Boxer, through a spokesman, declined to comment, but she’s previously rejected McCarthy’s accusations that she’s to blame. The top Democrat on the Environment and Public Works Committee, Boxer has slammed McCarthy for holding “secret discussions” on the water bill that shut out key stakeholders.
McCarthy says he’s ready to move on — with or without help from Boxer, who’s retiring at the end of next year. He said he’s working closely with Feinstein and Sen. Lisa Murkowski (R-Alaska), the new chairwoman of the Energy and Natural Resources Committee, to figure out what kind of drought bill can clear the Senate.
And because his role as House majority leader allows him to control the floor schedule, McCarthy has pledged to push a new bill through his chamber this session.
“We will move water legislation,” he declared in the interview.
A former deli owner, Capitol Hill staffer and state assemblyman, the 50-year-old McCarthy was elected to Congress in 2006 and quickly climbed the leadership ladder alongside his close friend, Cantor. When Cantor was elected minority whip, he named McCarthy his chief deputy whip. And when Cantor seized the majority leader post after the 2010 GOP wave election, McCarthy won the top whip job.
McCarthy clearly took note of what happened to Cantor, GOP aides said.
“Since Cantor’s loss, I think everyone is more sensitive about making sure you’re focused on hyper-local issues,” said a House GOP leadership aide who doesn’t work for McCarthy. “This is one that’s getting tons of publicity. It’s getting a lot of conversation, and it’s one where he can say, ‘I’m leading on this issue in Congress.’ ”
Whalen said McCarthy’s engagement demonstrates that “he has his finger on the pulse in the community.”
So far, Boehner hasn’t indicated whether he’ll step down or seek a fourth term as Speaker after the 2016 elections.
But former Rep. Bill Thomas (R-Calif.), McCarthy’s mentor who previously held the Bakersfield-area House seat, said McCarthy has closely heeded his political advice during his rapid rise to power. He’s kept his head down, put in the legwork fundraising for and helping elect fellow Republicans, and seized opportunities when they’ve presented themselves.
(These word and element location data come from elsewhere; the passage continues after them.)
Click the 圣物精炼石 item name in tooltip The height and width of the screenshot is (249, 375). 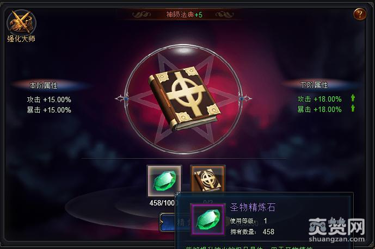(x=253, y=207)
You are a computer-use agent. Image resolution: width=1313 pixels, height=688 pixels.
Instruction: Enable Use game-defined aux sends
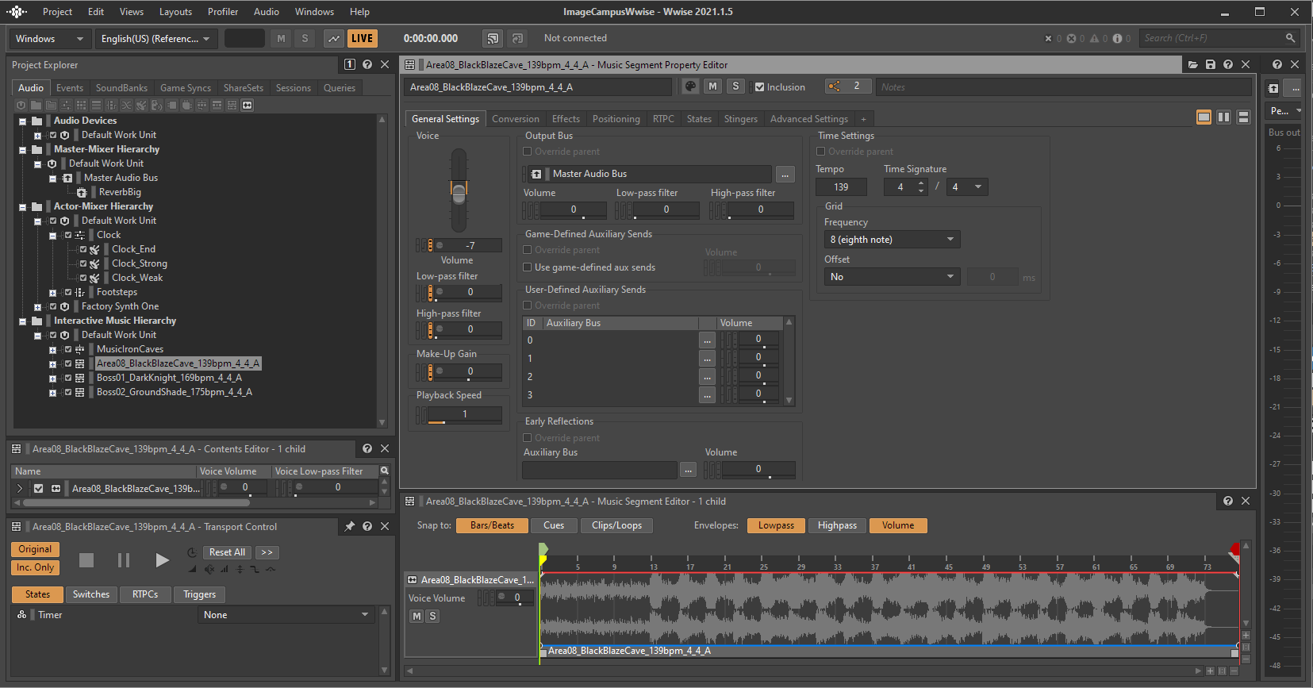[x=528, y=267]
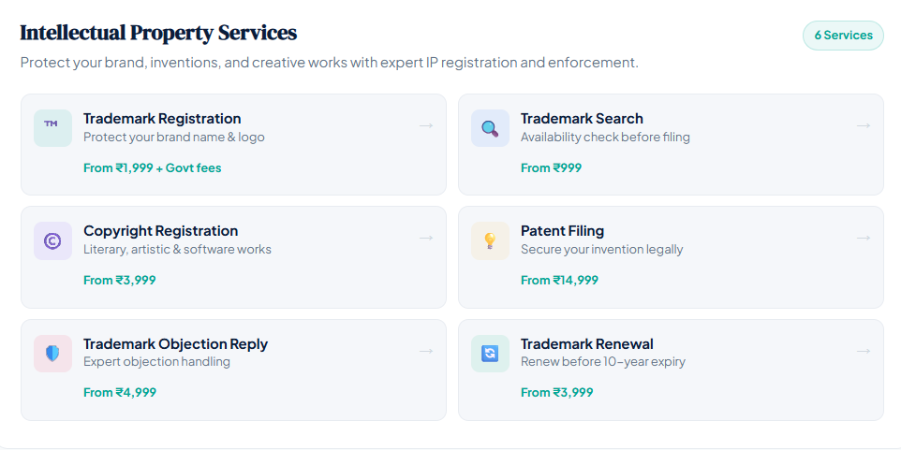Click the arrow on Copyright Registration card
Screen dimensions: 901x450
click(x=426, y=238)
“I’ve always told him don’t start setting out specific goals, saying ‘I’m going to become this’ and ‘I’m going to become that,’ ” Thomas, who served as Ways and Means chairman, said in an interview from Bakersfield. “The going is the goal, and he’s done a great job so far of going.
“He’s now walked through the whip door and he’s walked through majority leader door, so let’s see what happens … when the dust settles” after 2016.